Hillary Clinton, who has yet to be named the Democratic candidate for President in 2016, finds herself enmeshed in a transatlantic scandal that is an untimely reminder of the scandal fatigue that Americans were forced to endure during the Presidency of her husband, Bill Clinton.

Last Monday, the Guardian newspaper, the BBC, the French newspaper, Le Monde and dozens of other news outlets disclosed that the Swiss banking unit of the global behemoth bank, HSBC, had assisted the ultra rich in hiding assets and providing advice on how to evade domestic tax authorities.

The documentation for the revelations were provided by a former HSBC employee, Hervé Falciani, to the International Consortium of Investigative Journalists.

That news broke on Monday, February 9. The Clinton bombshell came the next day, Tuesday, February 10, when the Guardian reported that seven clients of the Swiss HSBC bank had cumulatively donated $81 million to the Bill, Hillary and Chelsea Clinton Foundation – a nonprofit that runs the Clinton Global Initiative, the Clinton Presidential Library and numerous other programs.

The Guardian report was quick to point out that there was no evidence that any of the seven donors had evaded taxes and that it “is not unlawful for US or other non-Swiss citizens to hold accounts in Geneva.”

Two of the donors listed in the leaked files are raising eyebrows.

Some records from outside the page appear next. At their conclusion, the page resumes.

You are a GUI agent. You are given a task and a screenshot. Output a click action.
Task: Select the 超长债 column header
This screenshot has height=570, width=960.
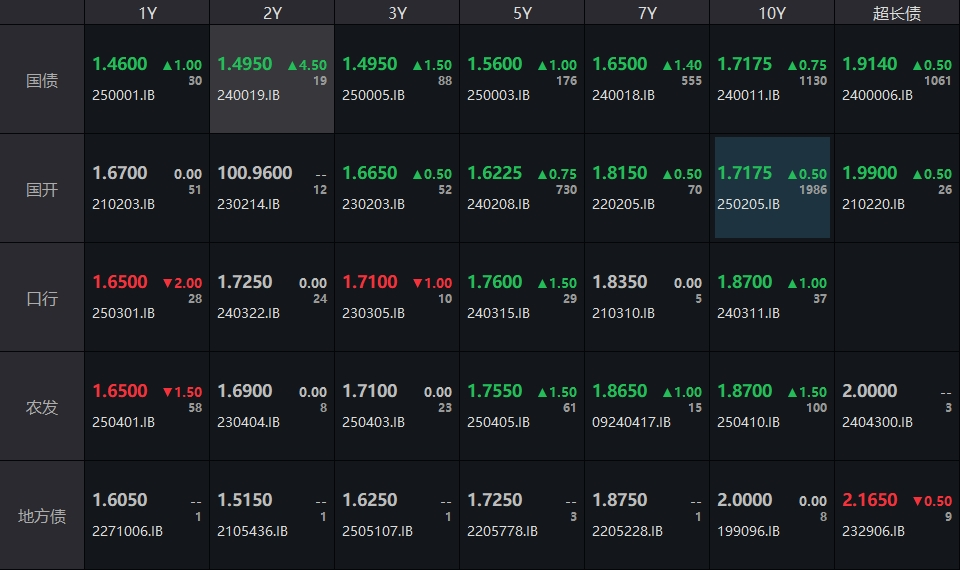897,12
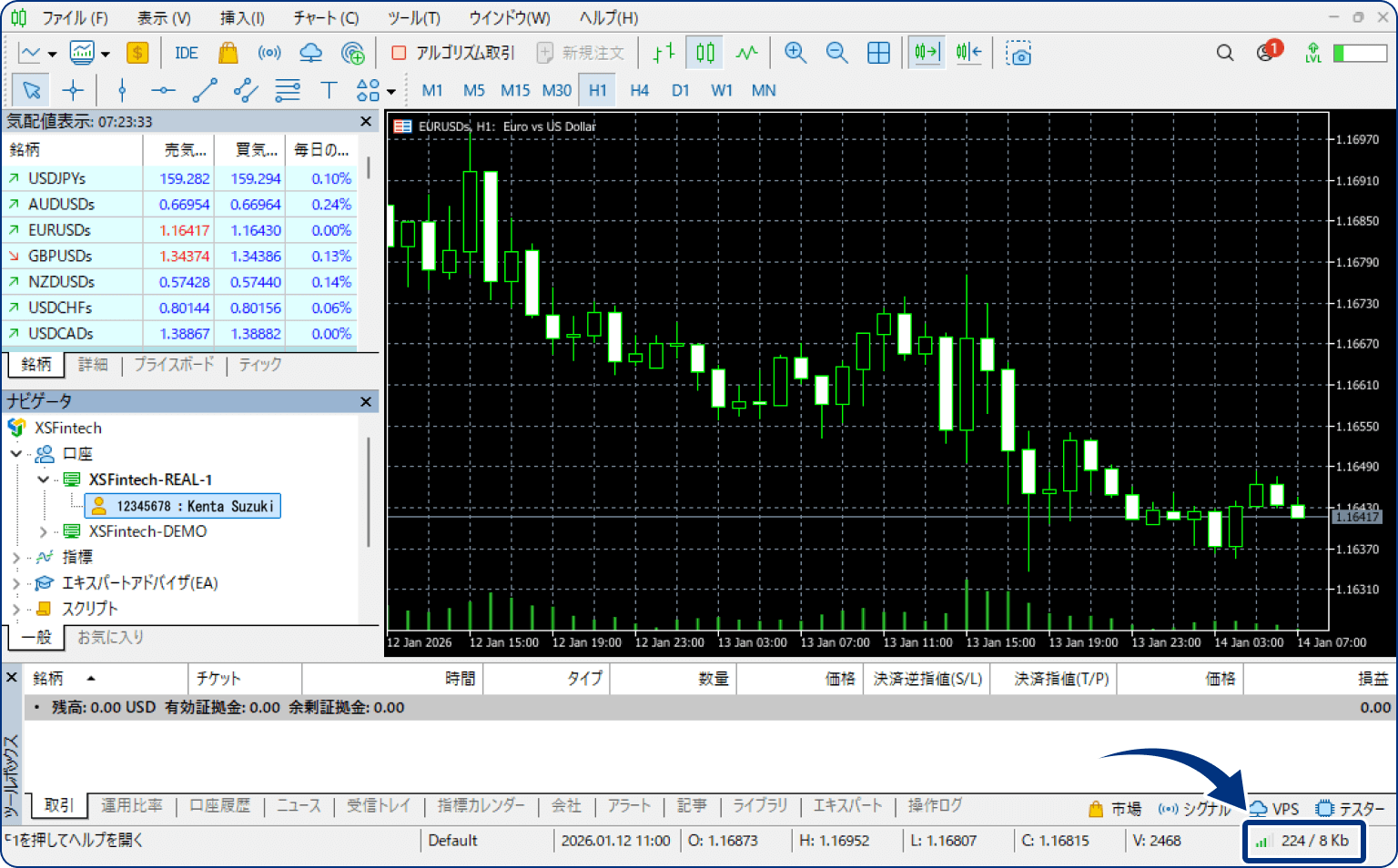1398x868 pixels.
Task: Click the chart screenshot camera icon
Action: [1018, 53]
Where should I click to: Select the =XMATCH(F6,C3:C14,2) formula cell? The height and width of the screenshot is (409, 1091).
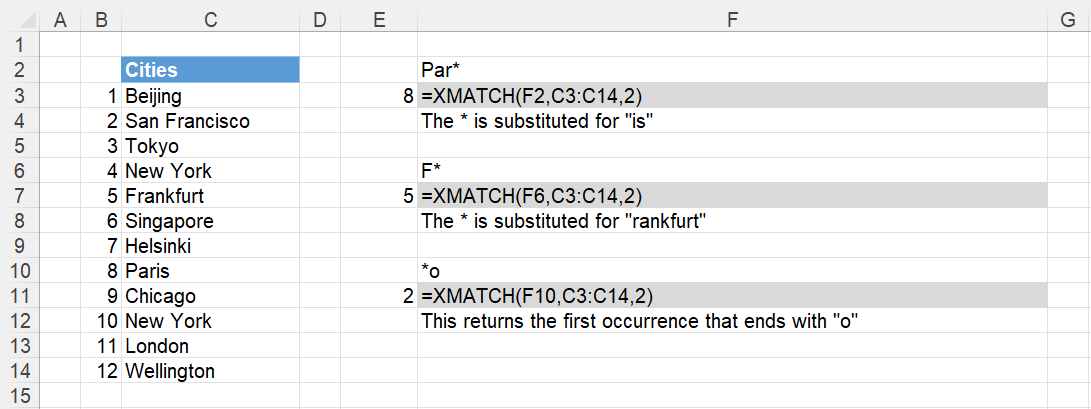tap(732, 195)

According to the Guardian report, one of the donors who had a Swiss HSBC account is Jeffrey Epstein, “the wealthy financier who was jailed for 13 months in 2008 for soliciting sex with underage girls.”  Another, reports the Guardian, was Denise Rich, the ex-wife of the now deceased Marc Rich, who fled the U.S. after being indicted for tax evasion, fraud and racketeering and then received a highly controversial pardon by President Clinton just hours before he left office.

On the heels of the Guardian’s report last week comes news in the Wall Street Journal this morning that the Clinton Foundation is also accepting donations from foreign governments. One of those countries is Saudi Arabia, the country that has played an outsized role in collapsing the price of oil and putting many U.S. shale producers in financial jeopardy. According to the Journal, Saudi Arabia had donated between $10 and $25 million since 1999 to the Clinton Foundation with a portion of that coming in 2014. The Foundation’s database lists only a dollar range for donations.

Other recent foreign government donors include the United Arab Emirates, Oman, Australia, Germany and the Foreign Affairs, Trade and Development agency of Canada, a government agency promoting the Keystone XL pipeline, according to the Journal report. The paper notes that the Clinton Foundation had stopped raising money from foreign governments in 2009 while Hillary Clinton served as Secretary of State.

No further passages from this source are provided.